The pranksters arranged a meeting in London’s Sloane Square and set up a restaurant with hidden cameras.
Once the meeting begins, Pieters tells Corbyn his father owns a very successful restaurant chain in South Africa and implies the family has a number of other businesses and investments.
He then adds: ‘One of our main interests, funnily enough, is we have share holds in the AstraZeneca vaccine.
‘Can you believe that? It’s not from a personal standpoint, it’s more of a case that it’s good business.’
In the clip, Piers laughs at the revelation before going on to make comments about Moderna and Pfizer, stating that they ‘give those magnetic things’, calling them ‘very scary’.
He tells the duo: ‘As long as I can accept it with no insistence on any policy changes or anything that I’m doing.’
Manners then agrees that they would not ask for policy changes but suggests that if anything could be done for Piers’ campaign to focus on Pfizer and Moderna, ‘that would be useful’.
Corbyn then said ‘yeh’ to Pieters’ request that AstraZeneca be ignored in his future campaign activity.
The video appears to show Corbyn writing down benefits of the AstraZeneca vaccine, a jab that he had previously campaigned against.
The pranksters then use sleight of hand to switch out the envelope of real cash and swap it with one stuffed with monopoly money.

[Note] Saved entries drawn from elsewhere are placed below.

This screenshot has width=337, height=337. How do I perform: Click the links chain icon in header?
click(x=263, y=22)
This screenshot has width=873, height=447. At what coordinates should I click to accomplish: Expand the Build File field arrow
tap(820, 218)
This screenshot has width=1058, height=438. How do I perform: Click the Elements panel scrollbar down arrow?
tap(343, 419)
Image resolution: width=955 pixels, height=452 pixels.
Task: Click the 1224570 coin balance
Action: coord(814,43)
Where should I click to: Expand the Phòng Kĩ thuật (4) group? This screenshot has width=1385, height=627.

To avoid any appearance of a conflict of interest, Piers tells the duo: ‘If people ask me where the money came from, I will just say from a businessman who runs restaurants.’
He then assures the pranksters he ‘wouldn’t say anything about’ the money coming from AZ.
Corbyn then appears to claim that a focus on Pfizer and Modern ‘would happen anyway without any interference’.
Piers Corbyn told MailOnline: ‘The video has been very heavily edited with dishonest commentary and leaves out my repeated statements that anything we accept has to be unconditional.
‘It is false that I agreed any change in policy whatsoever and I stated to these imposters that all Covid vaccines are dangerous and we weren’t changing any of our views against vaccines and vaccine passporting.
‘The video starts off with a false claim. The emails they sent said nothing at all about the interests of these gentleman.
‘This was only revealed at the meeting. He claimed he made his money from a restaurant chain and later said he had an investment in a vaccine company which made him feel guilty and he wanted to give a gift because of his feelings of guilt.
‘I agreed nothing about limiting or changing what we have been and will continue to say about the various Covid vaccines.’